In 2004, historian Tomasz Chinciński in a publication of Institute of National Remembrance (IPN) summarized recent research related to Bloody Sunday, confirming that the majority of historians agree that an "insurrection" by agents who had arrived from the Third Reich as well as some German inhabitants of Bydgoszcz took place. He has published a work detailing new evidence of German diversionary activity in September 1939 in Poland. There are numerous Polish eyewitness accounts of action of a German fifth column which included members of local minority; Pospieszalski cited multiple witnesses for at least 46 cases of German civilians opening fire on Polish troops. There are numerous Polish Army reports and German documents confirming the saboteur actions of armed German Poles in other cities. According to German historians, any members of the fifth column, if present in the city, were infiltrators from Germany, not natives of Bydgoszcz. Eyewitness accounts have been criticised by Richard Blanke. In 2004, Chinciński discussed previously unpublished reports of Polish Army Pomorze, which reported "a large scale diversion" in Bydgoszcz on September 3 and numerous smaller incidents in surrounding area around that time.

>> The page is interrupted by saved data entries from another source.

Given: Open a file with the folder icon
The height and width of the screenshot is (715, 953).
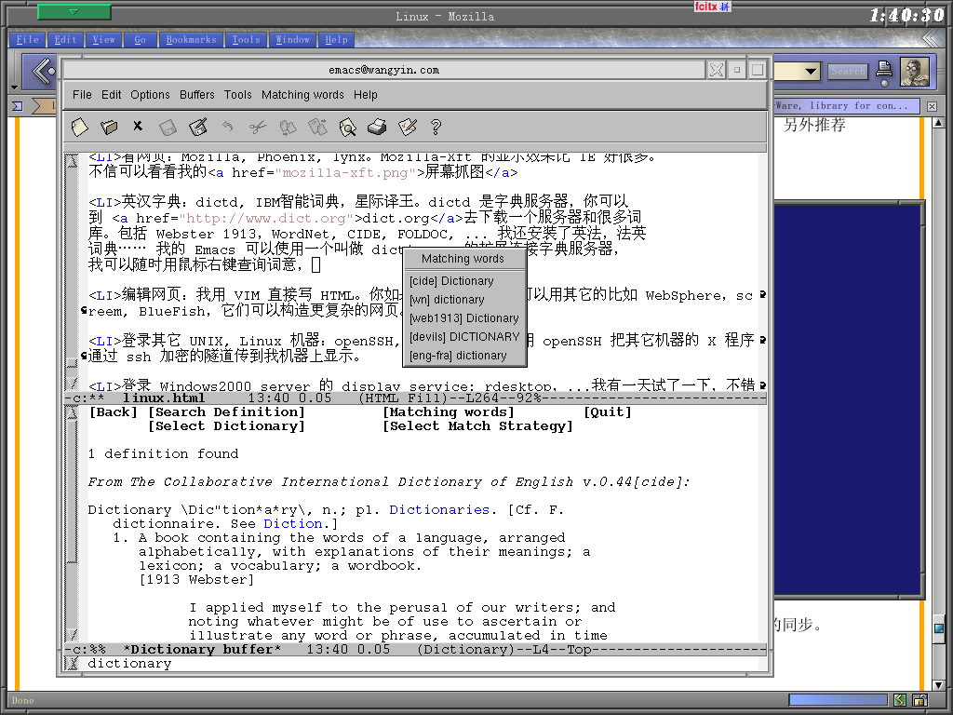Looking at the screenshot, I should 109,127.
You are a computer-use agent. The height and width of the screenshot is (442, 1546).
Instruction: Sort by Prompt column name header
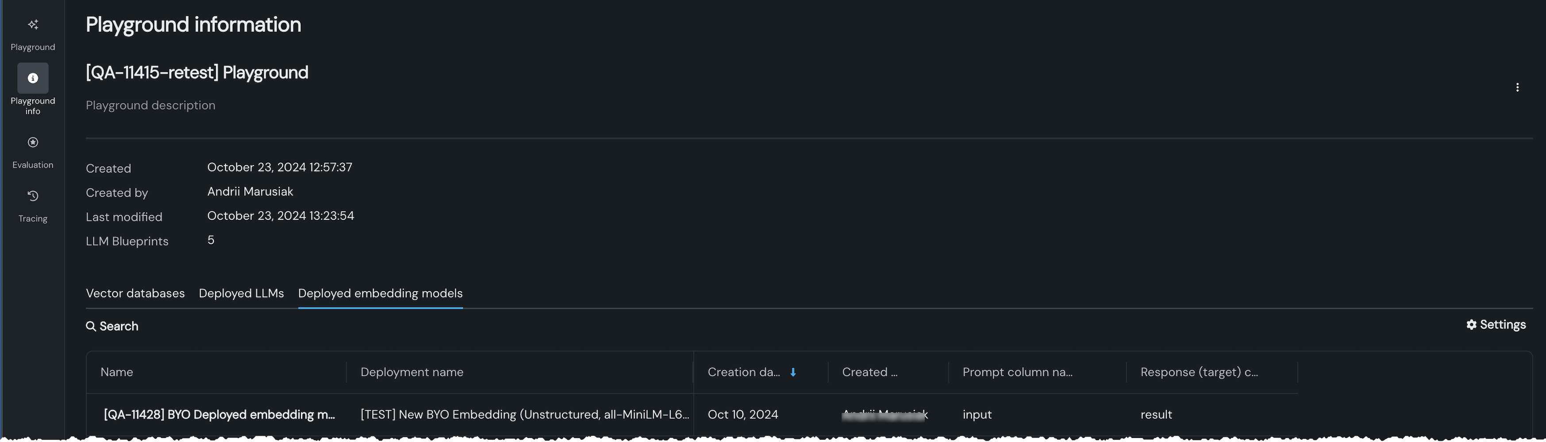click(x=1017, y=372)
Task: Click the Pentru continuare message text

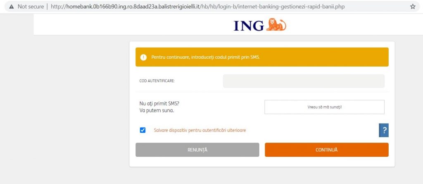Action: pyautogui.click(x=206, y=57)
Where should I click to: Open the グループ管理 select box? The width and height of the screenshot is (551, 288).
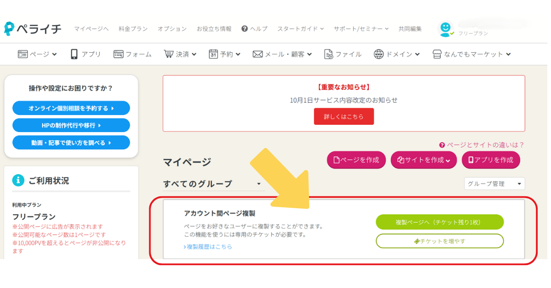point(494,183)
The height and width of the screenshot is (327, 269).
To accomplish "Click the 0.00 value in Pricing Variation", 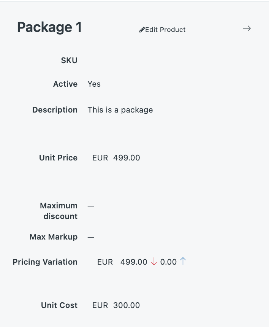I will [168, 262].
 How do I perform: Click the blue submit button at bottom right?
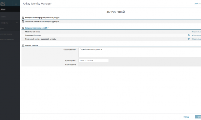[198, 117]
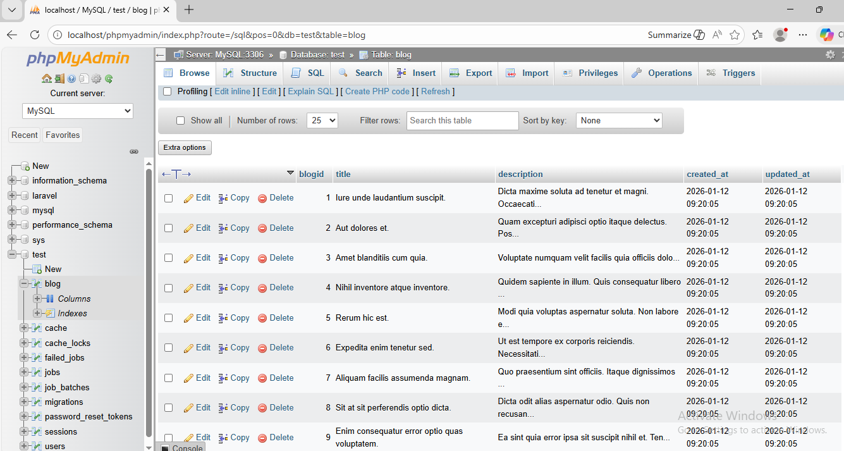Open the Number of rows dropdown
The height and width of the screenshot is (451, 844).
(322, 121)
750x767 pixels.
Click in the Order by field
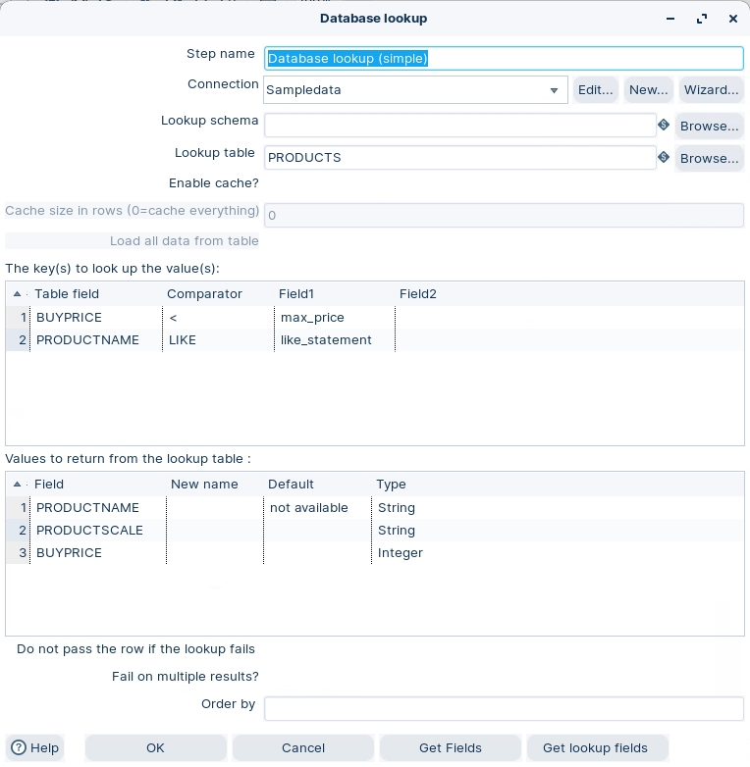(504, 708)
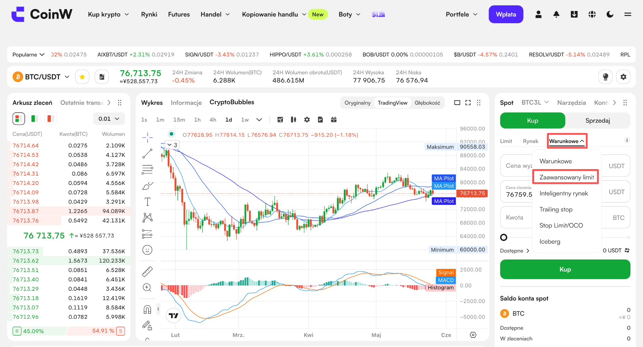The width and height of the screenshot is (643, 347).
Task: Expand more timeframe intervals chevron
Action: pyautogui.click(x=259, y=120)
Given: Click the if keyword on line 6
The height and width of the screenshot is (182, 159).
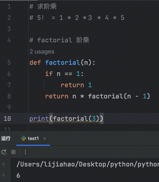Looking at the screenshot, I should (49, 73).
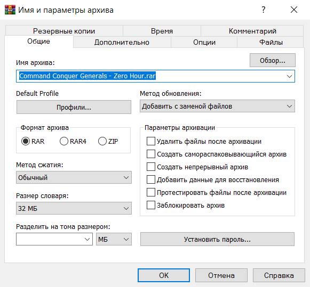
Task: Enable Удалить файлы после архивации checkbox
Action: coord(150,141)
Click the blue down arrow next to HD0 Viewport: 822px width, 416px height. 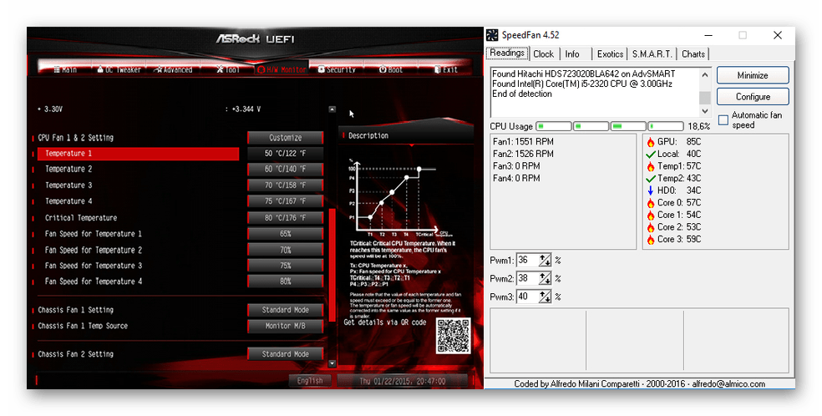click(652, 190)
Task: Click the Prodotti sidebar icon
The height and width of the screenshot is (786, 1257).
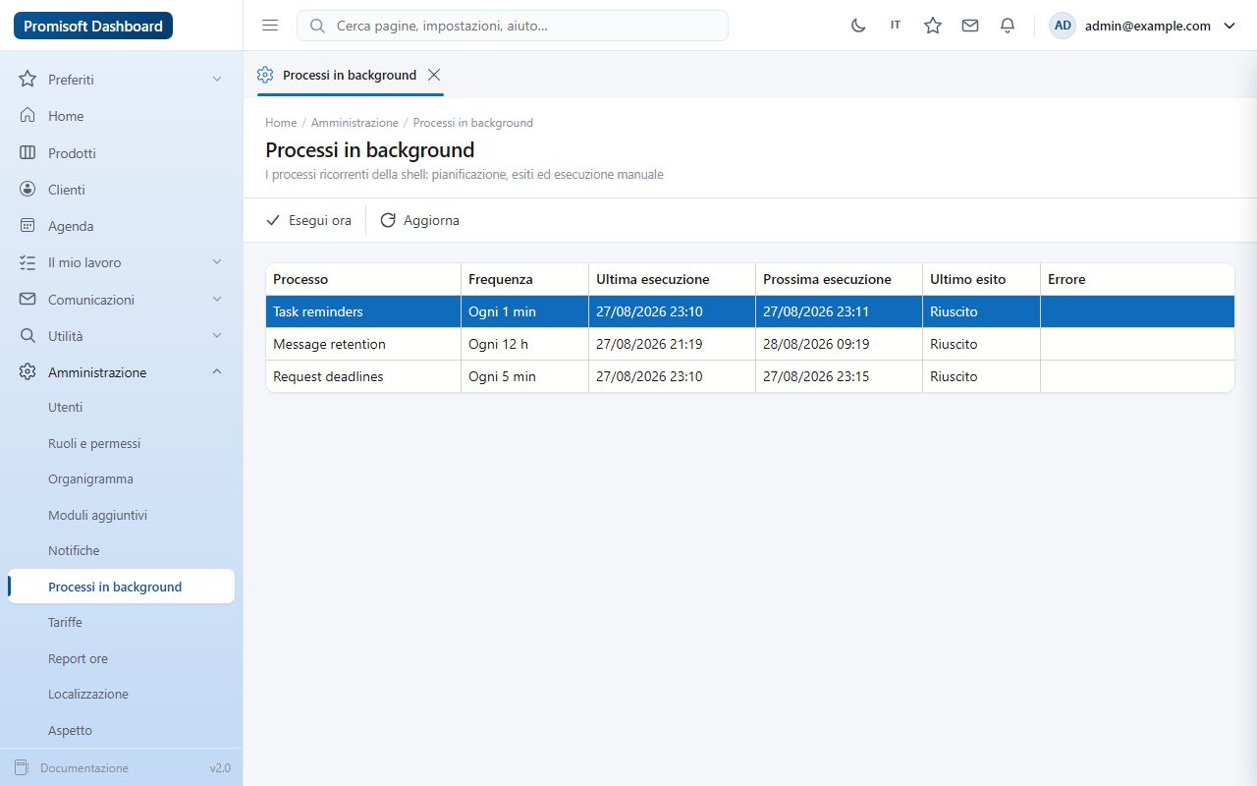Action: coord(27,153)
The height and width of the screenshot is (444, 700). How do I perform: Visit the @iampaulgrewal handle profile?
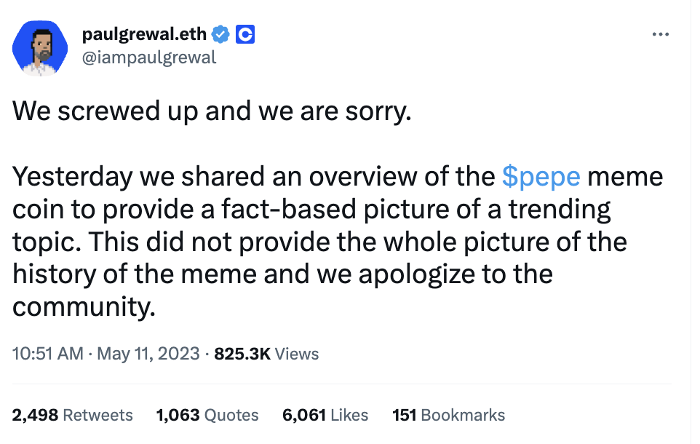(149, 58)
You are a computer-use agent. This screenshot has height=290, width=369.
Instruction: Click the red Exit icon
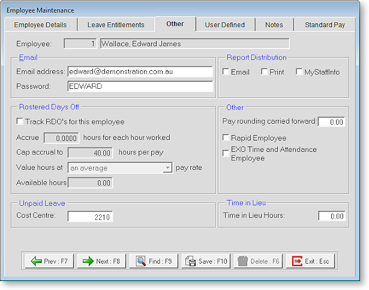pyautogui.click(x=298, y=261)
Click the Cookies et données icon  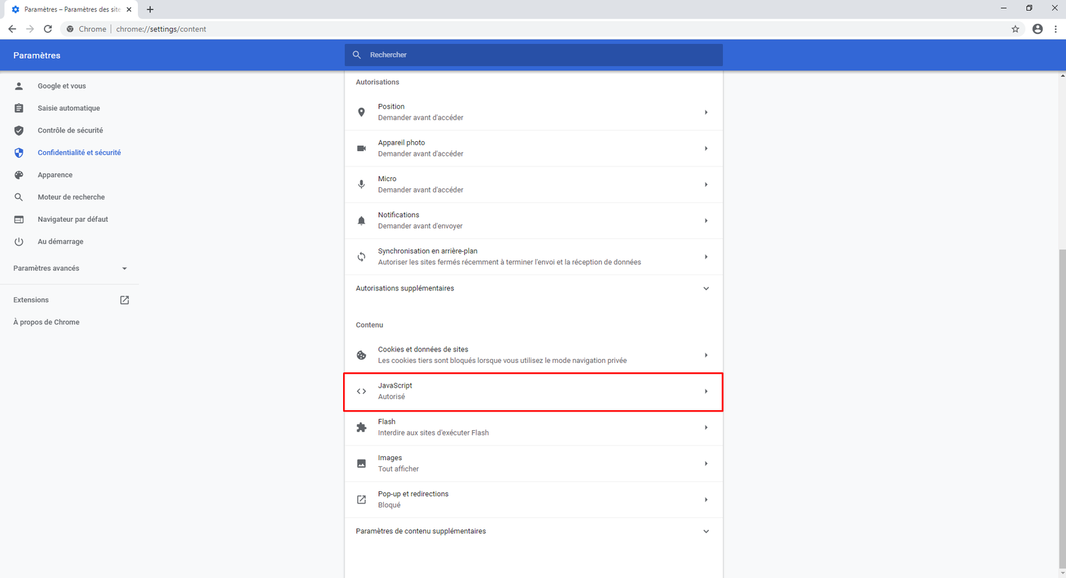(361, 355)
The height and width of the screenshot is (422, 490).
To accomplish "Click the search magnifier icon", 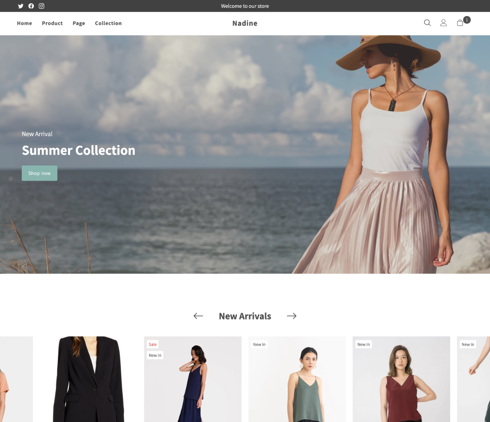I will pyautogui.click(x=427, y=23).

A number of Polish and German historians discussed the problem September 4, 2006, at the German Historical Institute in Warsaw. Chinciński discussed newly discovered documents of the Abwehr that show that there were indeed plans for fifth column and diversion activities in Bydgoszcz; he discussed the bias of the Polish communist era historiography, which minimized cases of Polish mob lynching of ethnic Germans, which did occur in Bydgoszcz. German historian Hans-Erich Volkmann noted problems with German historiography, outlining some of the unreliability inherent in early post-war studies, which were still significantly affected by the Nazi era, and that the Bydgoszcz events were and still are used for political purposes. Overall, German and Polish historians continue to argue with one another over the validity of their claims, but a consensus version is emerging.